━━━ INPUT

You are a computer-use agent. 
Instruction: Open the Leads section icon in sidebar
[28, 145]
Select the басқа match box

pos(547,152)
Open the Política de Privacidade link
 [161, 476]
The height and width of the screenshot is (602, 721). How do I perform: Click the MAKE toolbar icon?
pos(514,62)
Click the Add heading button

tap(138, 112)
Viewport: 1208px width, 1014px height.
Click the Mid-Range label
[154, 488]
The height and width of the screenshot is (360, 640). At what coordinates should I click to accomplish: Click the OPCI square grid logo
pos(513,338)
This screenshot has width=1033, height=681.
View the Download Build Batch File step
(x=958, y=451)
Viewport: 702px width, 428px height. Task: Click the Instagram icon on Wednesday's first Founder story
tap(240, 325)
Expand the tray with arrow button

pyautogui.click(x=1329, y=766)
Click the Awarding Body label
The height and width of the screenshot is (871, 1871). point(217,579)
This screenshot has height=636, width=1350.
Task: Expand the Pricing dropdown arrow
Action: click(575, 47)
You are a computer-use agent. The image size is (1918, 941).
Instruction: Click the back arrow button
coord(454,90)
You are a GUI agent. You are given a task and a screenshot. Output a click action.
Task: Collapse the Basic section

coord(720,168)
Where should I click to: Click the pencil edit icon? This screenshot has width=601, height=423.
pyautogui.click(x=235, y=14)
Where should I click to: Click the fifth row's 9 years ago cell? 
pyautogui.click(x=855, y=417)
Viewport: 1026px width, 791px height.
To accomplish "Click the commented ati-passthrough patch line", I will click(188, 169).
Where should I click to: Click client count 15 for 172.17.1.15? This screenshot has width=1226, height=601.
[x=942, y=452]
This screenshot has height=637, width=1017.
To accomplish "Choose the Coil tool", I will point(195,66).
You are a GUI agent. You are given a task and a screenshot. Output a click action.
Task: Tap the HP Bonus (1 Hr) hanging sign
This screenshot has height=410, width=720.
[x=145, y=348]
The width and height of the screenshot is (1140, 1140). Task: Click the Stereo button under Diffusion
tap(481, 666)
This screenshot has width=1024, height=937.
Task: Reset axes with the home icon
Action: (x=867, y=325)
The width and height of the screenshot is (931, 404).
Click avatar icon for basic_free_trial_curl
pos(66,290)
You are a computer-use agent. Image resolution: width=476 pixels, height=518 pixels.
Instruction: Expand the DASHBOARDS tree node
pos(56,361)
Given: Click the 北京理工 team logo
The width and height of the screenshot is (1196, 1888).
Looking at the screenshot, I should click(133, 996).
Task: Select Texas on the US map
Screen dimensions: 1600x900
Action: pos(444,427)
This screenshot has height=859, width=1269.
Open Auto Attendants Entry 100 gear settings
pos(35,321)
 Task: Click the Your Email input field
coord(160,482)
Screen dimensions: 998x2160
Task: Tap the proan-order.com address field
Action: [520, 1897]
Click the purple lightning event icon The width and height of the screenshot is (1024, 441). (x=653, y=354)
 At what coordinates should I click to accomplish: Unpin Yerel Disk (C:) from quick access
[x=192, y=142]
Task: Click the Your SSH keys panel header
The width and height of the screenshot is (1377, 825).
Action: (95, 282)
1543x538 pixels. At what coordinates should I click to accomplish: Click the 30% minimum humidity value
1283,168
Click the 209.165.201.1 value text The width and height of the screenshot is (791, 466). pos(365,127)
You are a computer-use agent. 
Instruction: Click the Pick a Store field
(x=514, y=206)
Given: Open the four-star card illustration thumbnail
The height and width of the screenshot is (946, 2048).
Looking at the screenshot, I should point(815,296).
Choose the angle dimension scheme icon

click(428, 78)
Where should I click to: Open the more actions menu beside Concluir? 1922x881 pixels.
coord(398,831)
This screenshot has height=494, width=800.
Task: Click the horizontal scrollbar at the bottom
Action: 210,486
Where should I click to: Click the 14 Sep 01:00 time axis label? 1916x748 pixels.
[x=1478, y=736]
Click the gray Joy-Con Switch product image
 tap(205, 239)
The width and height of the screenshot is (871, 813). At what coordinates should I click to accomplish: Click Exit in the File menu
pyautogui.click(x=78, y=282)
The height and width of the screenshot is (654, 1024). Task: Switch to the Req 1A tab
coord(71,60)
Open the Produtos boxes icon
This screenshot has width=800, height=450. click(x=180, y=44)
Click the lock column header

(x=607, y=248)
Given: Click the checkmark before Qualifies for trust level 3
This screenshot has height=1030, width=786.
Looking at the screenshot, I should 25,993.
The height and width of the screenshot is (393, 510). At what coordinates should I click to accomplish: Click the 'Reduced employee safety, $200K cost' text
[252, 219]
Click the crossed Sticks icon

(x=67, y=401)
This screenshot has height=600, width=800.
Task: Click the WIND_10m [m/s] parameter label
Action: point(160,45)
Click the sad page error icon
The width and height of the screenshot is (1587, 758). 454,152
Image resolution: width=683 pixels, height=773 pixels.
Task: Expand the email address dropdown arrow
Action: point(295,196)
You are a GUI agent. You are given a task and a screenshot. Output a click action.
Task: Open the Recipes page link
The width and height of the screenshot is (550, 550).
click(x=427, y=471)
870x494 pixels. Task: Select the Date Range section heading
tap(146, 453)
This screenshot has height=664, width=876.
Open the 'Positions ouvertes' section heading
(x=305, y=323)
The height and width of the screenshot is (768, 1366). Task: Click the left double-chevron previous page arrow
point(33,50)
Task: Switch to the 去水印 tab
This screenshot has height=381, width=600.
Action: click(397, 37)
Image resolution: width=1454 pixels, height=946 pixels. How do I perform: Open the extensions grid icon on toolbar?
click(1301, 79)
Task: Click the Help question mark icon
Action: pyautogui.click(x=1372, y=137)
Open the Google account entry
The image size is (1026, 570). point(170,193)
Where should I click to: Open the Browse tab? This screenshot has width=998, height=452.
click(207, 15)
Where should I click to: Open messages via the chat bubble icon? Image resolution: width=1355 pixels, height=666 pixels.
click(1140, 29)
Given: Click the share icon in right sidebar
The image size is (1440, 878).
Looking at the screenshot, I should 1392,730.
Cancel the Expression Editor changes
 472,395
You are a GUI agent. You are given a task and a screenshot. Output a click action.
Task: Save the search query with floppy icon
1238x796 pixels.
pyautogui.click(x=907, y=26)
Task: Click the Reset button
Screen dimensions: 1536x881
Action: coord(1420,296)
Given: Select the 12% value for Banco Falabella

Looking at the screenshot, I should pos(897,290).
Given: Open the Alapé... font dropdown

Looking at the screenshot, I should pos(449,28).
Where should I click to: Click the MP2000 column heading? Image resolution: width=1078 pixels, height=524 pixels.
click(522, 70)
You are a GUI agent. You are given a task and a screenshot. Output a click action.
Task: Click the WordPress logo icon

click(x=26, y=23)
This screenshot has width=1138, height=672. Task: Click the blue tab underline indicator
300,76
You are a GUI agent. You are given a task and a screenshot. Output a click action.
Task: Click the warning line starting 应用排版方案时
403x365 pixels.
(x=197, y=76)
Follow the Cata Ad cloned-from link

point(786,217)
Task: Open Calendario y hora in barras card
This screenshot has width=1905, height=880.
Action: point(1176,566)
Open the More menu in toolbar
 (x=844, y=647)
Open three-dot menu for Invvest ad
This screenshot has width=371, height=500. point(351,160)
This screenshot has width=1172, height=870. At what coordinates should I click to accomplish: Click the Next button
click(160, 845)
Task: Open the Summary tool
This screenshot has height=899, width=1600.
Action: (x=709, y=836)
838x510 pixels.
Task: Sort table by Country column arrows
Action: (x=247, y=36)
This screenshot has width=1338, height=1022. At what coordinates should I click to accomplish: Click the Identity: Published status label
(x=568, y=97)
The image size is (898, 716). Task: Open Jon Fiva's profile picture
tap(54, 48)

━━━━━━

EXERCISE:
Every line from the one containing "This screenshot has width=1905, height=880." through the last line of the entries must be written out verbatim, and no other line.

REPLY TO THE EXERCISE:
This screenshot has width=1905, height=880.
Action: point(1176,566)
Open the More menu in toolbar
 (x=844, y=647)
Open three-dot menu for Invvest ad
This screenshot has width=371, height=500. point(351,160)
This screenshot has width=1172, height=870. At what coordinates should I click to accomplish: Click the Next button
click(160, 845)
Task: Open the Summary tool
This screenshot has height=899, width=1600.
Action: (x=709, y=836)
838x510 pixels.
Task: Sort table by Country column arrows
Action: (x=247, y=36)
This screenshot has width=1338, height=1022. At what coordinates should I click to accomplish: Click the Identity: Published status label
(x=568, y=97)
The image size is (898, 716). Task: Open Jon Fiva's profile picture
tap(54, 48)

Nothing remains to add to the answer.